### SELECTED TEXT

Tutorial: Image frame grabbing

Table of Contents

• Introduction
• Images from PointGrey cameras
• Images from firewire cameras
• Images from other cameras
• Images from a video stream
• Next tutorial

Introduction

In this tutorial you will learn how to grab images with ViSP, either from cameras or from a video stream.

All the material (source code and videos) described in this tutorial is part of ViSP source code and could be downloaded using the following command:

$ svn export https://github.com/lagadic/visp.git/trunk/tutorial/grabber

Images from PointGrey cameras

After ViSP 3.0.0, we introduce vpFlyCaptureGrabber class, a wrapper over PointGrey FlyCapture SDK that allows to grab images from any PointGrey camera. This grabber was tested under Ubuntu and Windows with the following cameras:

• Flea3 USB 3.0 cameras (FL3-U3-32S2M-CS, FL3-U3-13E4C-C)
• Flea2 firewire camera (FL2-03S2C)
• Dragonfly2 firewire camera (DR2-COL)

It should also work with GigE PGR cameras.

### EXTRACTED ENTRIES
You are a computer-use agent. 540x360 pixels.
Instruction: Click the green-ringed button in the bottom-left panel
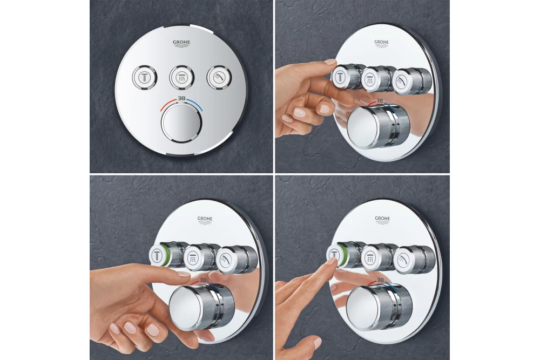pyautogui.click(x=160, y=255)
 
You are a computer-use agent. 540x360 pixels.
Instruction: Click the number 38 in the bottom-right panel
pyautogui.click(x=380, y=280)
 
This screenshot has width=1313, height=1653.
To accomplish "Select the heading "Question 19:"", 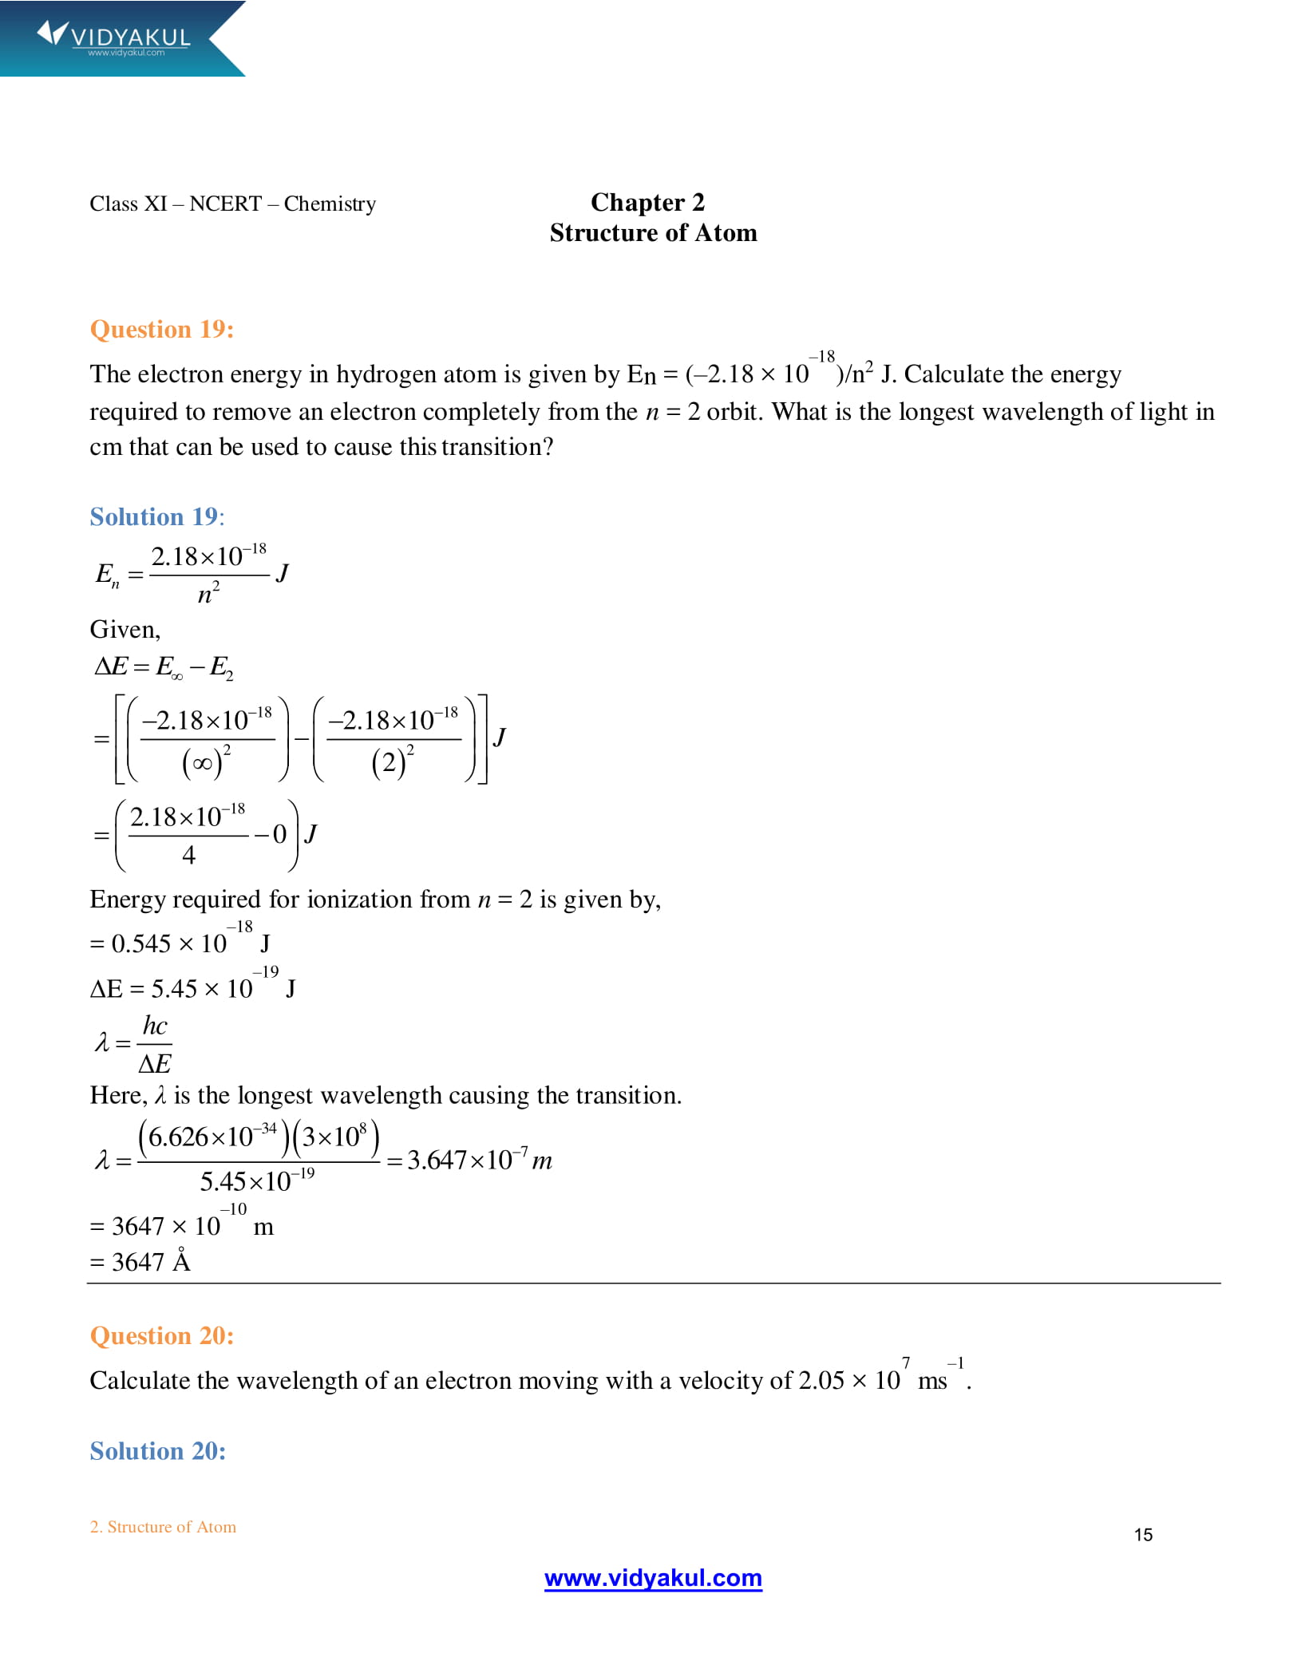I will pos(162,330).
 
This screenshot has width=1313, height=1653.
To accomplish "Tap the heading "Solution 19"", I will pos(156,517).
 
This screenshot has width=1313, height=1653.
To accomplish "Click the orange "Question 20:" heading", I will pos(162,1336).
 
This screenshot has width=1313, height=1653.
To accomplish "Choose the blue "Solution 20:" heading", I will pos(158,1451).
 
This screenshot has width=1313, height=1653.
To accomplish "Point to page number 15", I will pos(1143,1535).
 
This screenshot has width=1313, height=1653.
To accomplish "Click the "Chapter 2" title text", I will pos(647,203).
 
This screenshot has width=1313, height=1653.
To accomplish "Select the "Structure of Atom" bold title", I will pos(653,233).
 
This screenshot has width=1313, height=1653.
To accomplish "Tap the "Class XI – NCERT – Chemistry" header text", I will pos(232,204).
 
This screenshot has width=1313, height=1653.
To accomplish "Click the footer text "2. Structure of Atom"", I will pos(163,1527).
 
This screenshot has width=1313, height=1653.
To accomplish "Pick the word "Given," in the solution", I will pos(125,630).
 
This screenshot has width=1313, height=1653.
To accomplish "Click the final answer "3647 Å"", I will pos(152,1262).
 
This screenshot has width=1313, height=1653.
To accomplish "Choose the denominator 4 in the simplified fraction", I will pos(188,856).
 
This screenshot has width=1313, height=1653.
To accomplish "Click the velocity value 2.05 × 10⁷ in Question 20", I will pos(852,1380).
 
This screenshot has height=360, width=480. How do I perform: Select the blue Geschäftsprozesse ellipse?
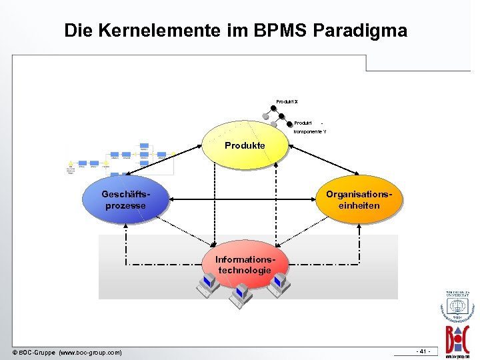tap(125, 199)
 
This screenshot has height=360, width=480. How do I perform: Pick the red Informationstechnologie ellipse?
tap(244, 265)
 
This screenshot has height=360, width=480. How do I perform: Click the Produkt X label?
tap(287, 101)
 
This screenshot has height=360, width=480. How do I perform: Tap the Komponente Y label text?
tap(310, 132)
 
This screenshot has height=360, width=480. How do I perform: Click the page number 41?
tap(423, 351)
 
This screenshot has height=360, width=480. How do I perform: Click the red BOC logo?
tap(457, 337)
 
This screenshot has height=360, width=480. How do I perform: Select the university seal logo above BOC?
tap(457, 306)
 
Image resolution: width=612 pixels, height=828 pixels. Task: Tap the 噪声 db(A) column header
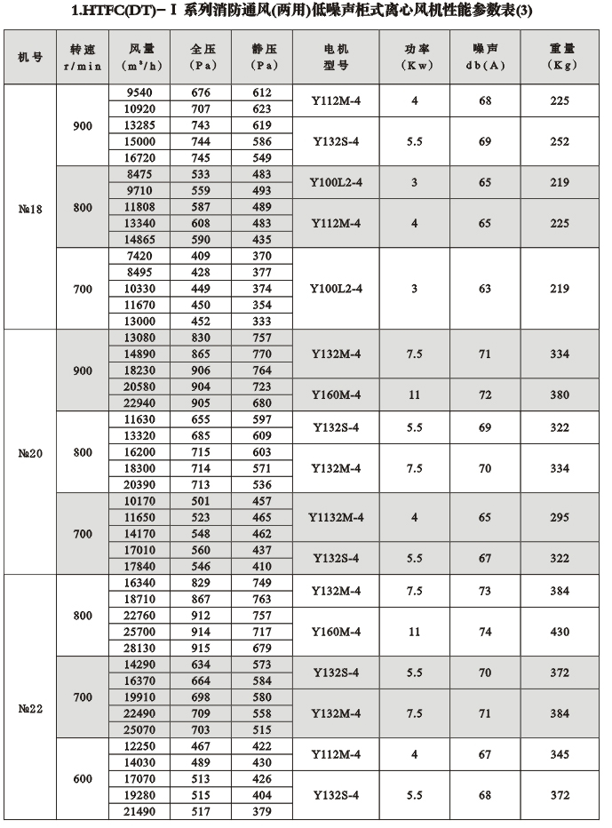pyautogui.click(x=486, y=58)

### TASK TO CARRY OUT
According to the frame grabbing tutorial, which operating systems was the vpFlyCaptureGrabber tested under? The items are separate material, unrelated to the tutorial.

### RESPONSE
Ubuntu and Windows.